Our Northumberland

This dramatic county has inspired us to protect our natural heritage. It’s a magical county of dramatic coastal castles, golden arcs of beaches and wild moor-covered hills.


The Northumberland coast is spectacular. Long ago the huge castles of Bamburgh and Dunstanburgh defended these shores, towering above sandy beaches and rugged cliffs. Hunting Hall is only 5 miles from the causeway of the Holy Island of Lindisfarne. Here you can discover the land of St. Aidan and St. Cuthbert, walk through the ruins of the ancient priory, explore the castle and small fishing village, or follow a trail through the island countryside. In the stillness of an evening the voices of seals resting on sand banks drift across the water to the island, the cradle of English Christianity. Noisy guillemots, terns and clown-coloured puffins crowd the cliffs of the Farne Islands during the breeding season. Seals bask lazily on the rocks or bob by the boats which offer exciting trips to this unique island nature reserve.

Local Walks

Northumberland is a county of sky and wide open spaces. Hunting Hall is nestled in lowland countryside of fields and woods with winding small lanes and footpaths. A little further afield are moor covered hillsides of springy turf and rocky outcrops. Just a mile from the farm is Kyloe Woods, once part of a 19th century tree nursery for a local landowner. At its heart the trees are majestic, sunlight is dappled onto the pine needle floor and the wood is full of birdsong. In the 7th Century St Cuthbert is said to have left Lindisfarne to seek solitude in the shallow rocky outcrop of Cuthbert’s Cave. Trees shelter this lovely site, daffodils line the track and the sun warms great boulders that lie before the cave entrance. Several walking routes pass the cave and a circular hike towards the sea can be a stunning day out. A lowland peat bog at Ford Moss nature reserve is a natural haven for wildlife. Once a busy mining community, the area is now a silent and still. On the hillside above there are ancient cup and ring markings.

The Hills

The Cheviot Hills offer exhilarating days out across wild moorland with stunning views. Rivers run through the Cheviot valleys where dippers flit amongst the dappled rocks. From the Harthope Valley paths climb steeply up Cheviot or lead through Happy Valley. This is an area rich in archaeology and there are remains of prehistoric hill forts, burial mounds and evidence of ancient farming techniques high up in these exposed hills. The Northumberland National Park has produced an excellent Hillfort trail leaflet for the Breamish Valley.

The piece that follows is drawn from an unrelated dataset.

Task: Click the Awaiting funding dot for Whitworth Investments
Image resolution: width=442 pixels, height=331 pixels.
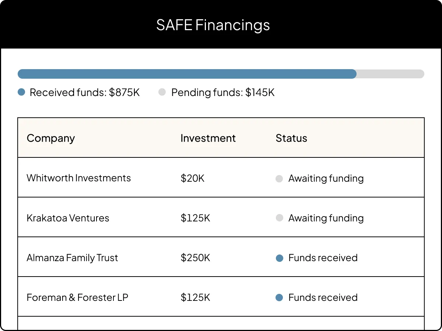Action: [x=279, y=178]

Town, Village and Stately Home

Overlooking the river estuary stands our local town of Berwick upon Tweed. A walk around the Elizabethan Walls is the best way to see this historic town, with its wonderful architecture, pier and sea views. The small shops and cafes along Bridge Street are a great place to browse. To the south, the Alnwick Gardens are beautiful with huge water features and glorious planting areas, a treehouse restaurant and pavilion. The castle, which featured in the Harry Potter films, is always enjoyed by children… especially those wishing to learn to fly!

Enjoy afternoon tea at the Lavender Tearooms of Ford and Etal Estates after exploring the narrow gauge railway, working corn mill and heavy horse centre. Amble through the picturesque village of Ford or spend a while indulging in the beautiful Victorian murals of the old schoolroom.

Stately homes abound in Northumberland; Cragside was the first house in England to be lit by electric light, 18th Century Paxton House has beautiful walks by the Tweed, Manderston is a stunning Edwardian country house – there are so many it’s hard to choose a favourite…

It’s difficult to describe our magnificent county in just one page, there’s just so much to see and do for all ages. We have created folders and leaflets in our accommodation to help you discover the best of Northumberland and we love to share advice about our favourite places.